Elle leva son visage des toilettes et essuya sa bouche. Elle avait repris connaissance cinq minutes plus tôt et la nausée avait fait le voyage retour avec elle. Assise sur le sol frais de sa salle de bain, elle refusait de bouger le moindre orteil. Elle était de retour dans son époque. Jamais elle n'avait été aussi heureuse de voir ce carrelage orange aux motifs involontairement asymétriques. Pendant un instant, son esprit critique avait effacé les dernières heures de sa vie, reléguées au rang de rêve ou d'hallucination. Et puis ses yeux s'étaient posés sur ses pieds chaussés : un doigt d'honneur à sa santé mentale. Elle avait été dans le futur — dans un futur potentiel, qui n'existerait jamais plus.
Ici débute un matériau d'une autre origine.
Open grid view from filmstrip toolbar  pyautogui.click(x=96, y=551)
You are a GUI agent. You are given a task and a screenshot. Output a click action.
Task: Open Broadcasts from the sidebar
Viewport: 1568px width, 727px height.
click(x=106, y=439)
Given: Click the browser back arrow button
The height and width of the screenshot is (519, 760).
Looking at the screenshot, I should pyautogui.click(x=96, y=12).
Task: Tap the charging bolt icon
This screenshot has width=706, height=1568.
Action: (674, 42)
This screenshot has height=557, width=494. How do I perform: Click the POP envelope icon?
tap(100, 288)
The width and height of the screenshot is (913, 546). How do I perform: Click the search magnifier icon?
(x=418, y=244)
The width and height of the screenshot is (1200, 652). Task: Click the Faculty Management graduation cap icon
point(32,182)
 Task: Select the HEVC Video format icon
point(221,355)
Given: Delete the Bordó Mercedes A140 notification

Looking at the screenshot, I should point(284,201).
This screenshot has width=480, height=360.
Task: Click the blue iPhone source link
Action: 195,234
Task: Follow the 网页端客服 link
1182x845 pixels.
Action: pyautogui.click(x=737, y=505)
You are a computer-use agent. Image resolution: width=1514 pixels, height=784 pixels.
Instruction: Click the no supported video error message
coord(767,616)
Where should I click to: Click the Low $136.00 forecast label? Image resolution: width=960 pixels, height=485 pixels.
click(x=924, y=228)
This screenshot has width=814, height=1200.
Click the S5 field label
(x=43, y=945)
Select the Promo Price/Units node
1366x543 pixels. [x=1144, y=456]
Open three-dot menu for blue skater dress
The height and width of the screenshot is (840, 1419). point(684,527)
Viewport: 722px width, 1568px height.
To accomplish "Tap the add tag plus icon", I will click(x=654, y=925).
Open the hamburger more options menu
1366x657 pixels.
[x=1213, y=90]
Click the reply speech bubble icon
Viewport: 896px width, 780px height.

Adossée au mur de la salle de bain, elle laissa les minutes s'écouler, ses pensées retracer ce périple improbable. Près du lavabo, son téléphone vibra. À contrecœur, elle se leva, saisit l'appareil. Stéphanie lui demandait ce qu'elle faisait. Je me remets d'un voyage temporel, envoya-t-elle. Tu as pris des champis ? lui répondit son amie. Lilia rit doucement. Même si elle racontait ce qu'elle avait vécu, personne ne la croirait. Sans ces chaussures hideuses, elle n'y croirait pas elle-même. Et pourtant. On lui avait imposé ce voyage pour une raison. Rodrigo et Gaëtan avaient sacrifié leur propre vie pour cette raison. Ces deux réacs attachants n'existeraient plus que dans ses souvenirs. Lilia ne se sentait pas responsable de leur décision, mais après ce qu'elle avait vu, expérimenté, elle devrait en prendre une. Plus épuisée qu'elle ne l'avait jamais été, elle succomba à l'appel de son lit, laissa la nuit lui porter conseil.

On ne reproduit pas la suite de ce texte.